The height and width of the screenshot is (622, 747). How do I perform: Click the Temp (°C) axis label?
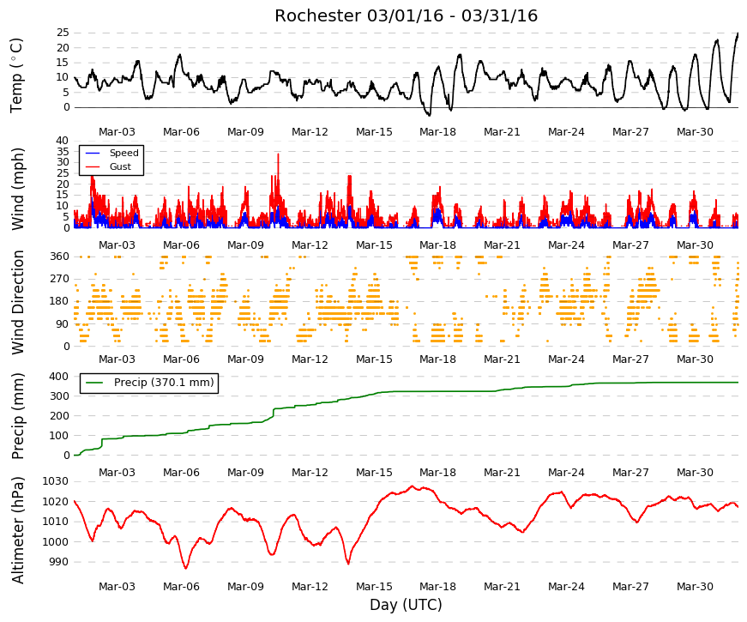[16, 75]
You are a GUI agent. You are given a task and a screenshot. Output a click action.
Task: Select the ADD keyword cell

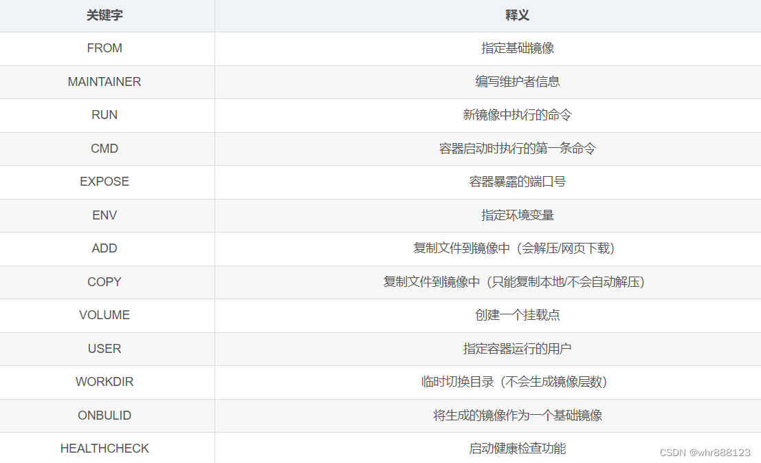[104, 248]
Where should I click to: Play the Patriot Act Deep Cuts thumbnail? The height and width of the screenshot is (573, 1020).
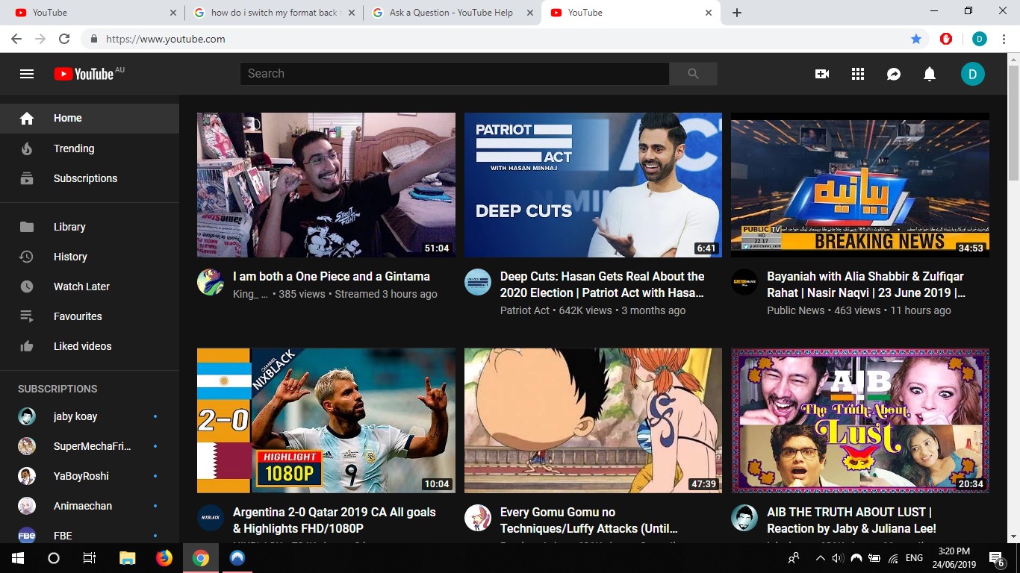point(592,184)
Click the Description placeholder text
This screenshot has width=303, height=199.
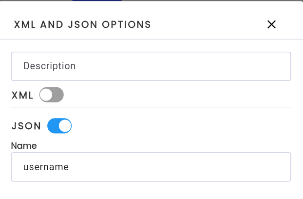[50, 66]
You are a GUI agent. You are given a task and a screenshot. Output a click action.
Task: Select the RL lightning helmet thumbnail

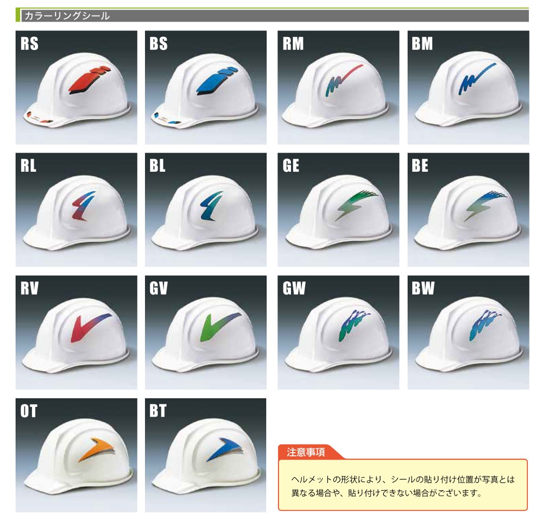(x=76, y=210)
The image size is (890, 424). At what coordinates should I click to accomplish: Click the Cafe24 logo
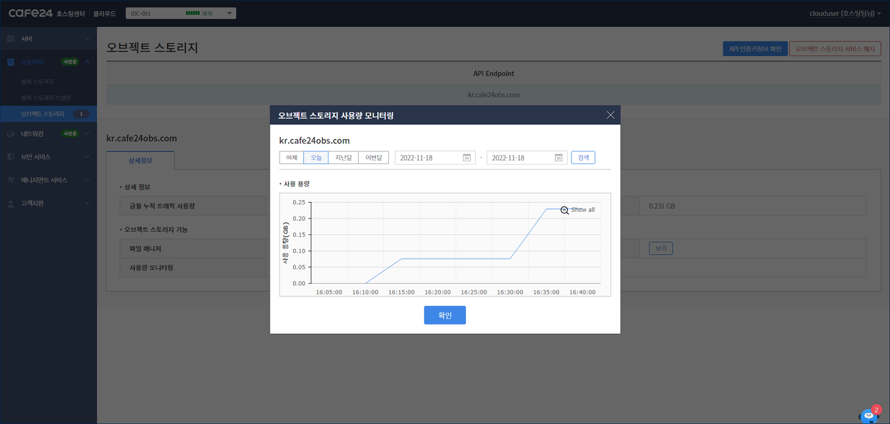pyautogui.click(x=30, y=13)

WHAT YOU NEED TO DO
Copy out all of the entries above word for word, leaving out the pictures.

COMPLETE OUTPUT
The height and width of the screenshot is (622, 747). How do I perform: Click the Temp (°C) axis label?
[16, 75]
You are a GUI agent. You are given a task and a screenshot. Output a click action.
Task: Select the ADD keyword cell

[104, 248]
Where should I click to: Play the Patriot Act Deep Cuts thumbnail? The height and width of the screenshot is (573, 1020).
point(592,184)
Click the Description placeholder text
This screenshot has width=303, height=199.
[50, 66]
You are a GUI agent. You are given a task and a screenshot. Output a click action.
Task: Select the RL lightning helmet thumbnail

(x=76, y=210)
The image size is (890, 424). At what coordinates should I click to accomplish: Click the Cafe24 logo
pyautogui.click(x=30, y=13)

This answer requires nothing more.